*TEXT FOR ANALYSIS*
The Defense POW/MIA Accounting Agency (DPAA) announced today that Army Pvt. Ballard McCurley, 34, of Pauls Valley, Oklahoma, killed during World War II, was accounted for on June 4, 2019.
In November 1944, McCurley was a member of Company M, 3rd Battalion, 12th Infantry Regiment, 4th Infantry Division, during the Battle of the Hürtgen Forest in Germany. On Nov. 29, 1944, his battalion went to a reserve position in the woods west of the town of Hürtgen. He and other Soldiers in his unit were ordered to clear a field of tree stumps so vehicles could drop off rations and supplies. According to witnesses, while clearing out a tree stump, McCurley inadvertently set off an enemy anti-personnel mine and was killed instantly. His remains were not recovered or identified immediately after his loss.
After the war, McCurley’s remains were still missing. The American Graves Registration Command (AGRC) extensively searched the Hürtgen Forest for him. Unable to make a correlation among the dozens of unknown remains found in the area, the Army declared him non-recoverable.
While studying unresolved American losses in and unidentified remains recovered from the Hürtgen Forest, DPAA personnel analyzed historical documentation regarding X-7359 Neuville, a set of unidentified remains recovered in March 1948 from District #196 of the Hürtgen Forest by the AGRC. The remains had originally been found by a German civilian walking along a forest trail who later led an AGRC team to the site. The AGRC team found the remains lying on the ground, surrounded by U.S. Army infantry equipment. The remains, designated X-7359, could not be identified, and were interred at the United States Military Cemetery Neuville (present day Ardennes American Cemetery).

*WORK ITEM*
Write the next part of the news release about Army Pvt. Ballard McCurley's remains, starting after its last sentence.

*SUPPLIED MATERIAL*
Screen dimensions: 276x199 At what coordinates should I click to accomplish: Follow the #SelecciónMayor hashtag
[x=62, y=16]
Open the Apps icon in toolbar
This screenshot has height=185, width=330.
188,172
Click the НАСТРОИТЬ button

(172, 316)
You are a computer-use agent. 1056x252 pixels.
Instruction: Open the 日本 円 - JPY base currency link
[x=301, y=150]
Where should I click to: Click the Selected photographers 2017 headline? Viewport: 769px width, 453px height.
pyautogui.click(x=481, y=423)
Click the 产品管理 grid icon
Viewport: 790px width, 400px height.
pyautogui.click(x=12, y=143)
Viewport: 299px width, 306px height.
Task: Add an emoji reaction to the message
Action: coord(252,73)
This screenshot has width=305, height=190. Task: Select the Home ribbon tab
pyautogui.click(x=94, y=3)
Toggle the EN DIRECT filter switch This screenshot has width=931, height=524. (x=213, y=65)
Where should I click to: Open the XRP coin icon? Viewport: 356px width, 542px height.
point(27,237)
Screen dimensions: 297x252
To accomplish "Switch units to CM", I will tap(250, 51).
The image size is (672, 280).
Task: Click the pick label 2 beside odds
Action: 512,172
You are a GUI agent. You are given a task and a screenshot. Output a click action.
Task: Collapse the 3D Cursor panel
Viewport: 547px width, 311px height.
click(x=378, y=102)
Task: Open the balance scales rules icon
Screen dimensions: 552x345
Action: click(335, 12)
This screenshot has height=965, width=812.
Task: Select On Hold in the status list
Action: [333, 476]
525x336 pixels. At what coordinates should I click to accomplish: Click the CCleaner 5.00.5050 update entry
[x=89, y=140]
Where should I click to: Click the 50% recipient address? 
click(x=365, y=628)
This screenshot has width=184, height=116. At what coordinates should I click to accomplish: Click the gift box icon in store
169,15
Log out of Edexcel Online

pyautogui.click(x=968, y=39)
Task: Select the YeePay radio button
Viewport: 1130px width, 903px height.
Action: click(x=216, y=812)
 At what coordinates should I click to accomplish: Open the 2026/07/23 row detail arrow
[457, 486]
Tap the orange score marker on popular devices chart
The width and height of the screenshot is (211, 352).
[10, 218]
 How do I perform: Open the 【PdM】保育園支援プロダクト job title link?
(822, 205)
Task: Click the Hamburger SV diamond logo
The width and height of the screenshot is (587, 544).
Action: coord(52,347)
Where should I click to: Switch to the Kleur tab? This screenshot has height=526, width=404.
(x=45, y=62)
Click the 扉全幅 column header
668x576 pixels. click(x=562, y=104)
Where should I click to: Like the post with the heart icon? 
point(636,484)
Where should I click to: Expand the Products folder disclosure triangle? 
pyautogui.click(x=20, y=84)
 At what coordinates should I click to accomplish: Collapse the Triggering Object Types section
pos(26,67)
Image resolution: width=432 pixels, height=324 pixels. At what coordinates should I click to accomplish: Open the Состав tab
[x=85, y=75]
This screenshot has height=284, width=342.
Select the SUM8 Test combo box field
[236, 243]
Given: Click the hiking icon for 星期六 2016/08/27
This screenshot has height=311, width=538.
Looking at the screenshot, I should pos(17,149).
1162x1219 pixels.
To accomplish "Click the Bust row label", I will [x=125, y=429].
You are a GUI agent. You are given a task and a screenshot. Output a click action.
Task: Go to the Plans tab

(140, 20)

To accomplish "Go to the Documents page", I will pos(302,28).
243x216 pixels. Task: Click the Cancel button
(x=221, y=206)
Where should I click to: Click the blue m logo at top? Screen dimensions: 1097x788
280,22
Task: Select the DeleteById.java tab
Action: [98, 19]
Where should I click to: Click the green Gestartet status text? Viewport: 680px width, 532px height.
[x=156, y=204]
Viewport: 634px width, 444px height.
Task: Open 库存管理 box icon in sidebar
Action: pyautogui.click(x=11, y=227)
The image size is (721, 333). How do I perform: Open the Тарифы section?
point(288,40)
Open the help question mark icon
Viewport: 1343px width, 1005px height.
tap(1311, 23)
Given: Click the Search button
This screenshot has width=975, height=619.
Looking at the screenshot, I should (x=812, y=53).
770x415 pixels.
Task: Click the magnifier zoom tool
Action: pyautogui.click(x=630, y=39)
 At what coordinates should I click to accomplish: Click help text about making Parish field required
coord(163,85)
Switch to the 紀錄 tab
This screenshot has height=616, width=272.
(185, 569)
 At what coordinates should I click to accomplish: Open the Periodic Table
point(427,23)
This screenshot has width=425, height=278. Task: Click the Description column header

*REPLY TO THE TASK*
Based upon the original recovery location of X-7359, a DPAA historian determined that there was a likely association between the remains and McCurley. In August 2018, the Department of Defense and American Battle Monuments Commission disinterred X-7359 and accessioned the remains to the DPAA laboratory for identification.
To identify McCurley’s remains, scientists from DPAA used dental and anthropological analysis, as well as circumstantial and material evidence. Additionally, scientists from the Armed Forces Medical Examiner System used mitochondrial DNA (mtDNA) analysis.
McCurley will be buried April 25, 2020, in his hometown.